Thursday, April 3, 2014

“Pink Dogwood,” in progress


I have been working on a new piece of a pink dogwood blossom based on one of my “Beauty on my Morning Walk” photos that I try to take every day and post on Facebook. Here’s how the piece looks tonight, after I darkened the background at the bottom, and added suggestions of more branches and blooms in the sky. 

Earlier today, it looked like this:
 

I actually stitched a tiny bit on this piece (in the pink on the blossom) in a segment I just shot for “Quilting Arts TV” last week. But I wasn’t happy with it, and thought I needed to darken up the background, and add a few darker values to the structure at the center of the bloom. I showed it to my friend and fellow fiber artist Lyric Kinard, and she confirmed my suspicions.

I also was concerned that I had simplified the background too much. I often try to clean up the background somewhat, and leave out things that seem distracting (in this case, the house, stepping stones, and driveway). But I think I did too much cleaning. It looked unnatural, so I went back in and added suggestions of the branches and the blossoms in the background.

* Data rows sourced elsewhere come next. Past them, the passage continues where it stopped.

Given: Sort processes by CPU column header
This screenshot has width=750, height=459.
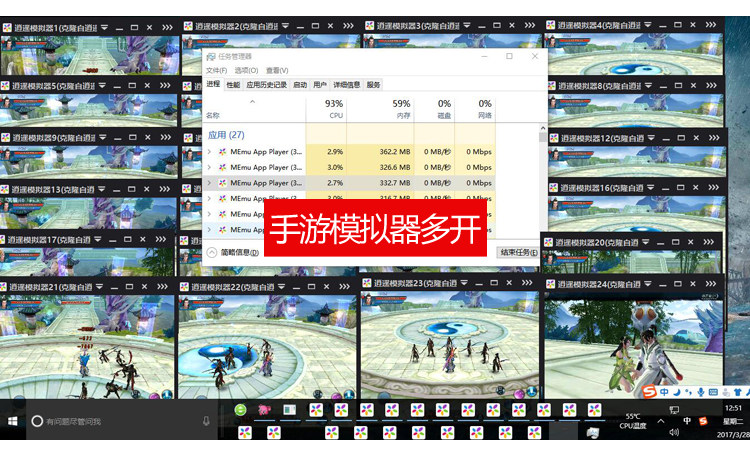Looking at the screenshot, I should [326, 109].
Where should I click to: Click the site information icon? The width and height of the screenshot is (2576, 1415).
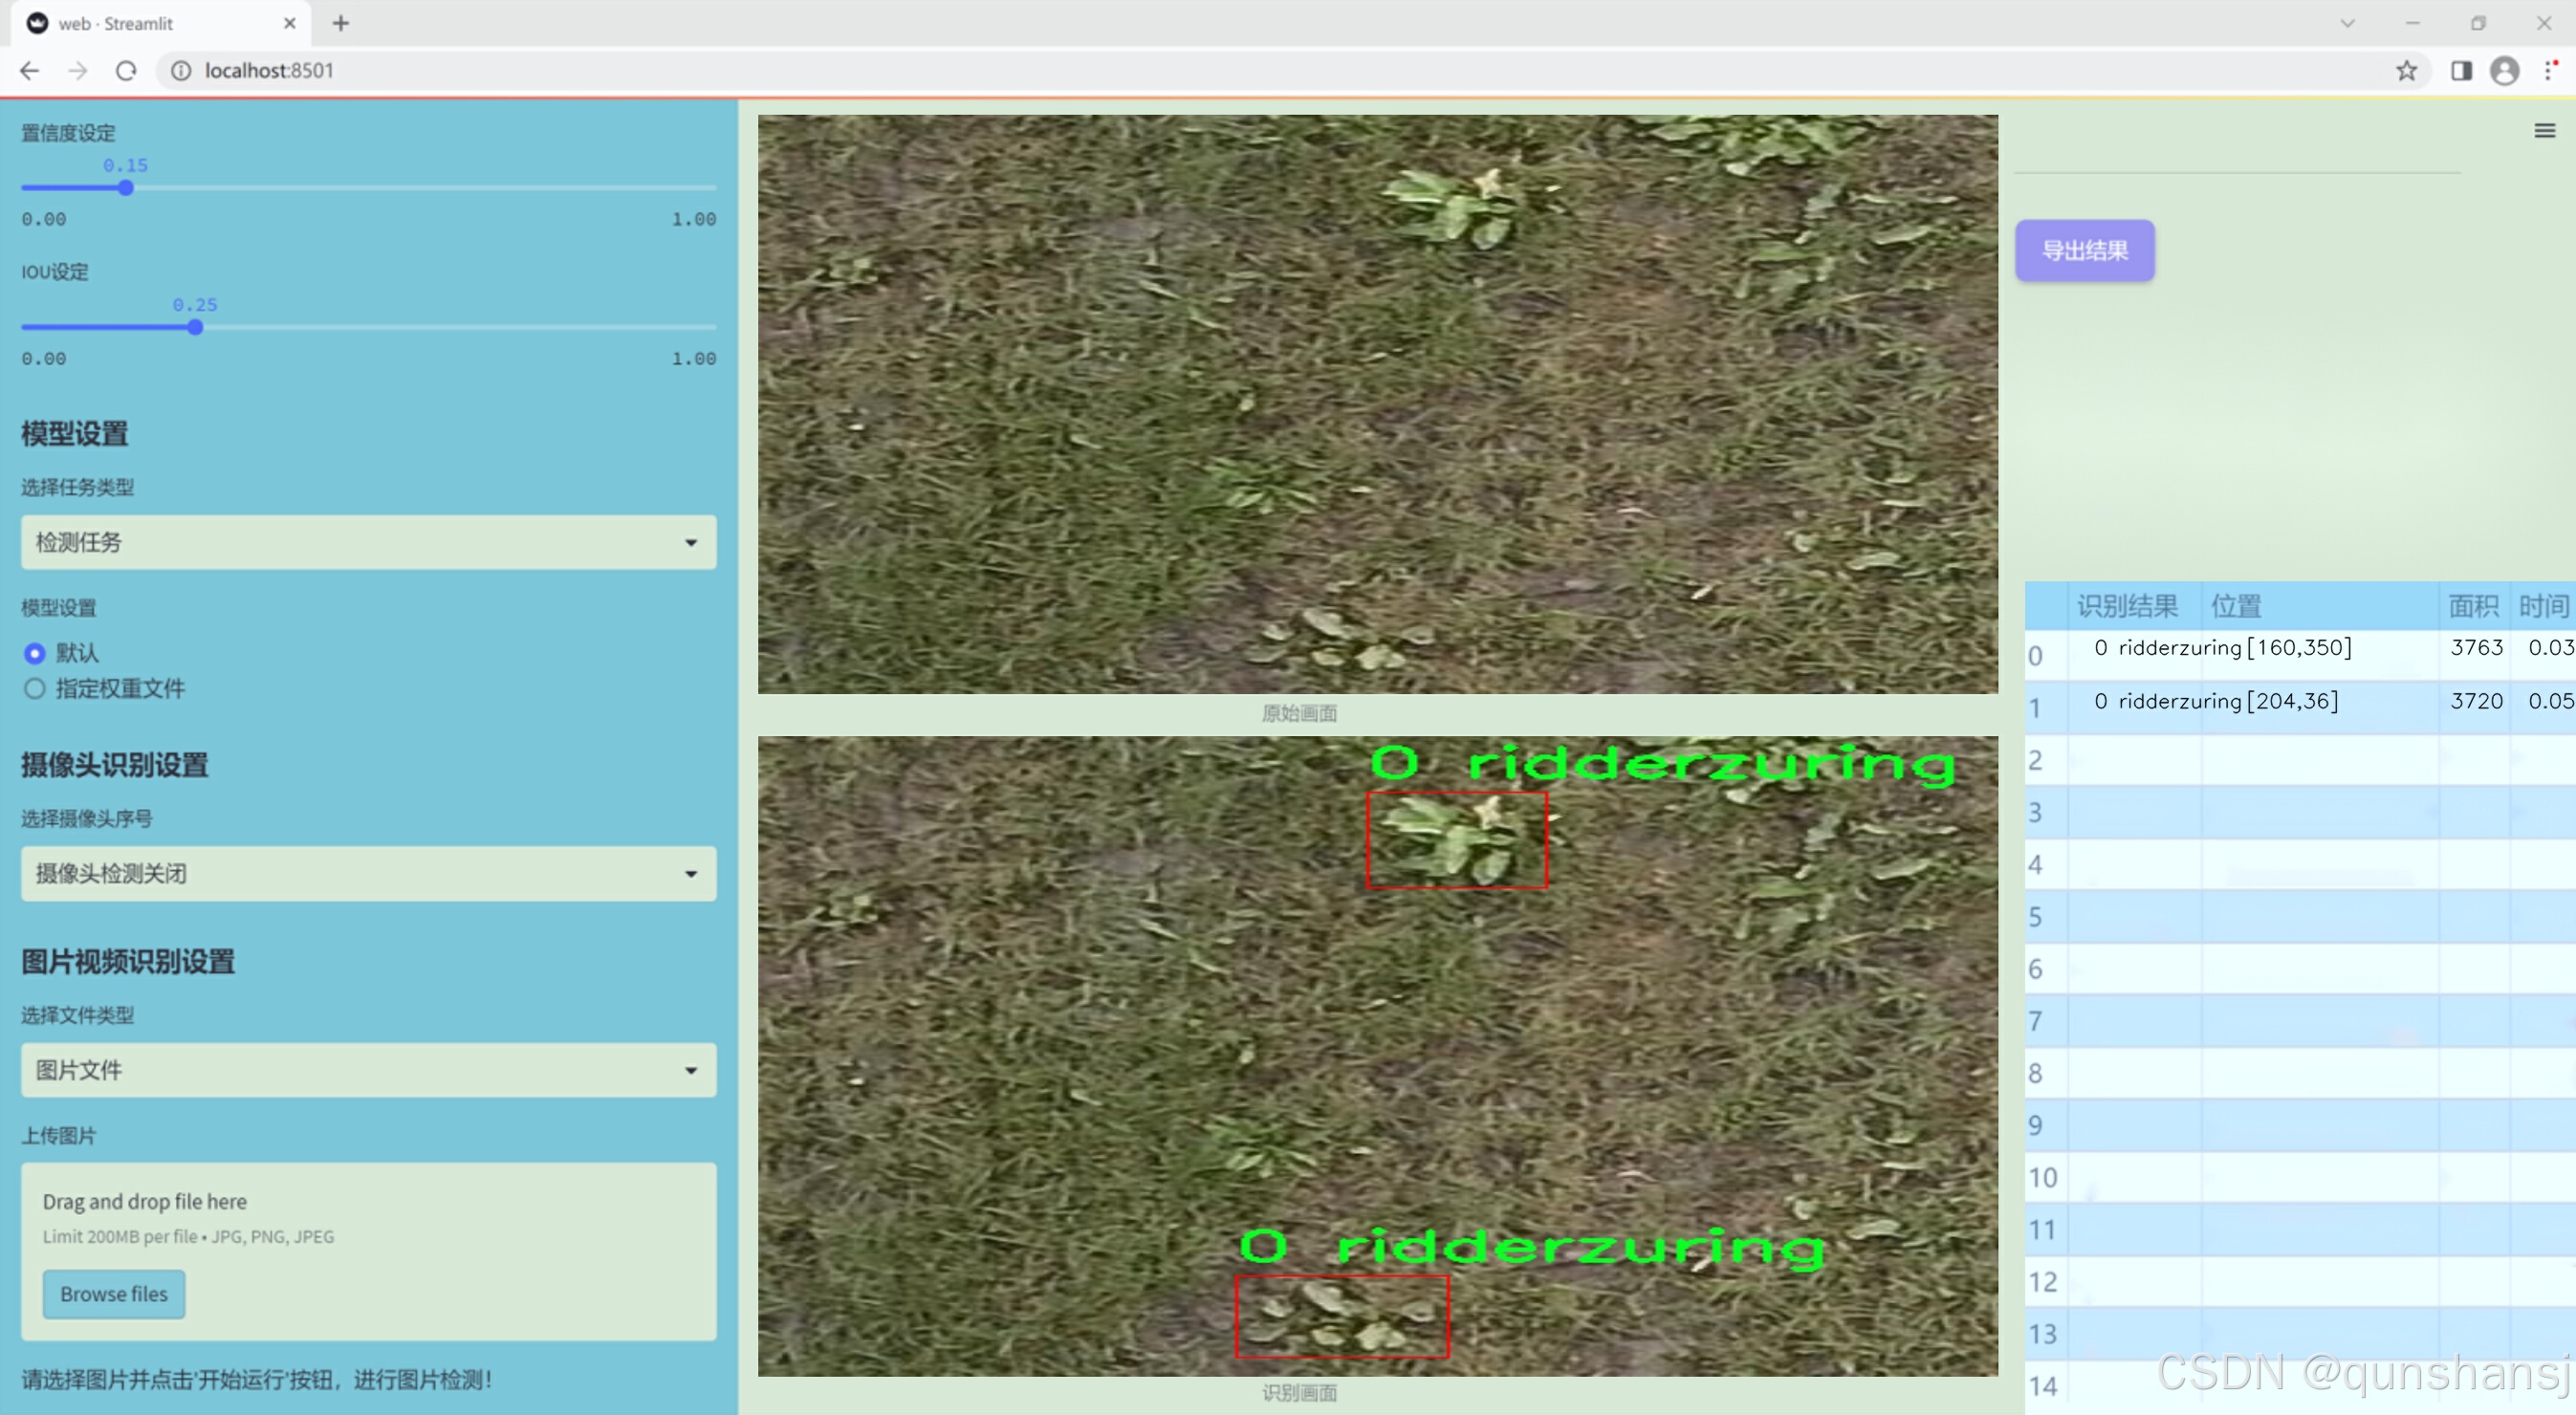pos(181,71)
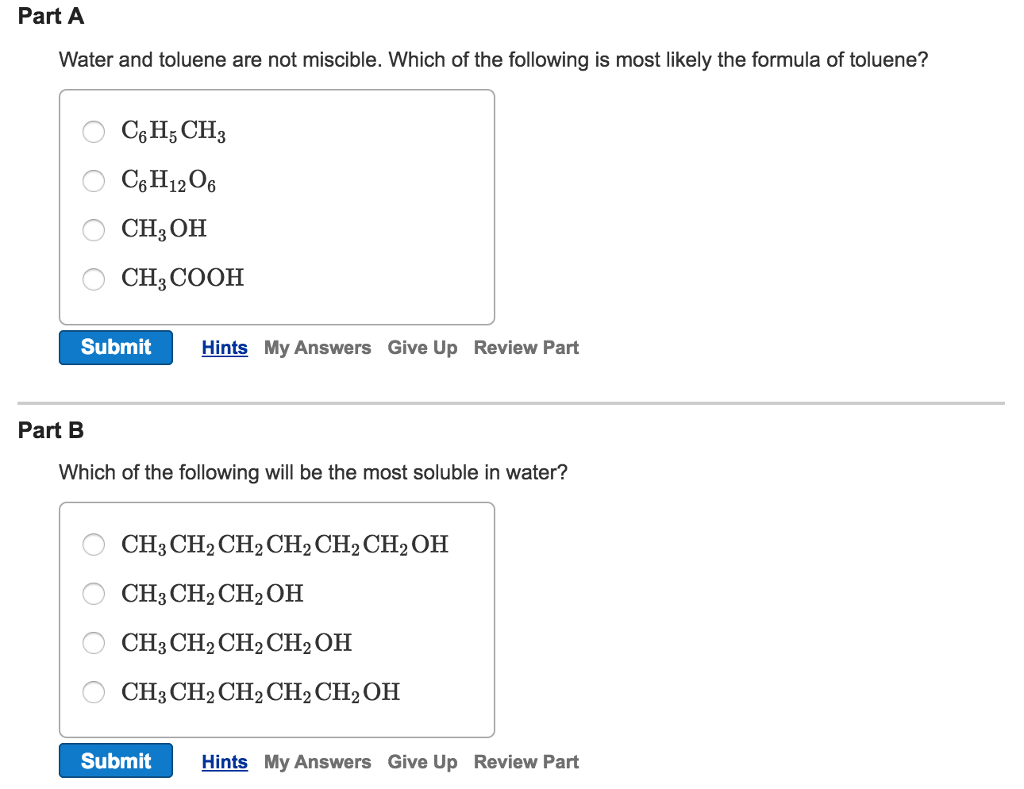Viewport: 1024px width, 789px height.
Task: Select the C6H12O6 answer option
Action: tap(93, 181)
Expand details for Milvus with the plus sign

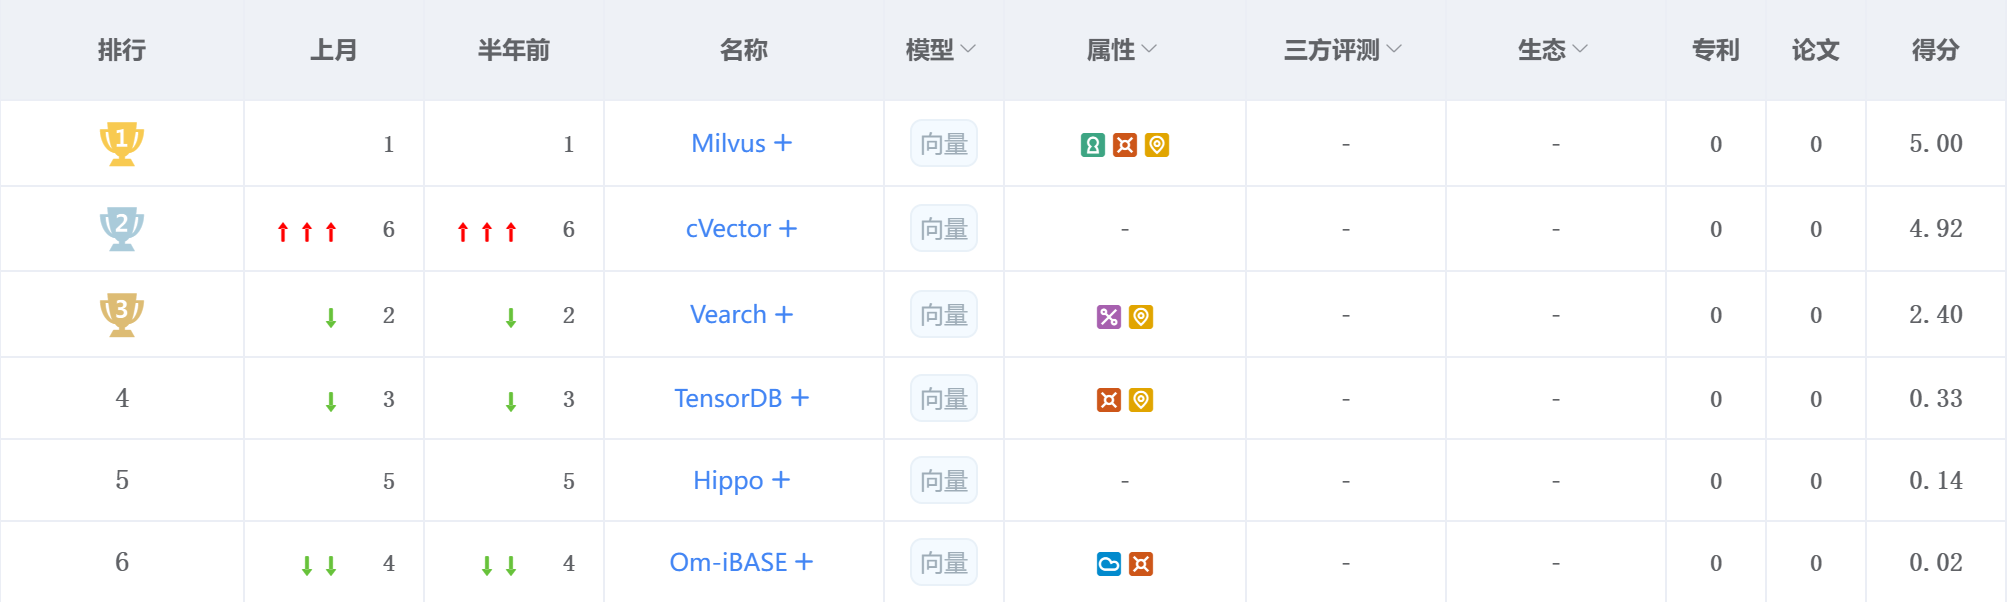click(x=782, y=143)
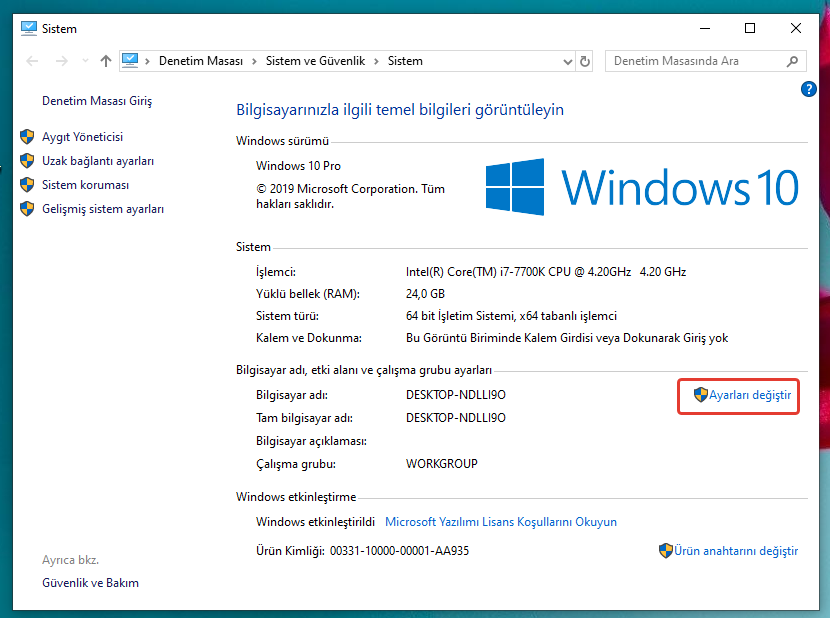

I am liking the way that the darker background makes the flower pop forward more. The blooms in the background are perhaps too purple (part of the problem is that I painted them on top of the blue sky, so they went more purple than pink).

And here is the photo on which the piece is based:


I am going to let it gestate, and think about whether it looks right now, or not. It is hard at this stage to determine how much the thread sketching will change the piece for the better. I do a lot of threadwork, and sometimes it substantially changes the look or mood of the piece. 

“Up and Away!” at the Texas Quilt Museum

 
My piece Up and Away! is part of a new exhibition – An Invitational Flutter of Butterfly Art Quilts – at the Texas Quilt Museum. It opens today, and runs through June 29. This exhibition features 17 quilts selected by the museum curator, Dr. Sandra Sider. A juried exhibition – Butterflies and Their Beautiful Kin – which will show at the same time, contains 38 works. 


The Texas Quilt Museum, which opened in November 2011, is a little gem of a museum housed in two historic 1890s buildings in La Grange, in central Texas. Its goal is to “recognize and celebrate the art and beauty of quilts, the creativity of their makers, and the continuing contributions of quilt making to history and culture.” Karey Bresenhan and Nancy Puentes, founded International Quilt Association with their mothers, are co-founders of this museum. I am so honored to have a quilt there!



My piece features a three-dimensional butterfly soaring in a meadow. The butterfly is made of fabric and thread; the background was wholecloth painted.


“Butterflies symbolize rebirth and metamorphosis. This exhibit shows how modern artists are reworking quiltmaking, contributing new techniques, processes, and concepts to the historical continuum of quilts,” says Sider.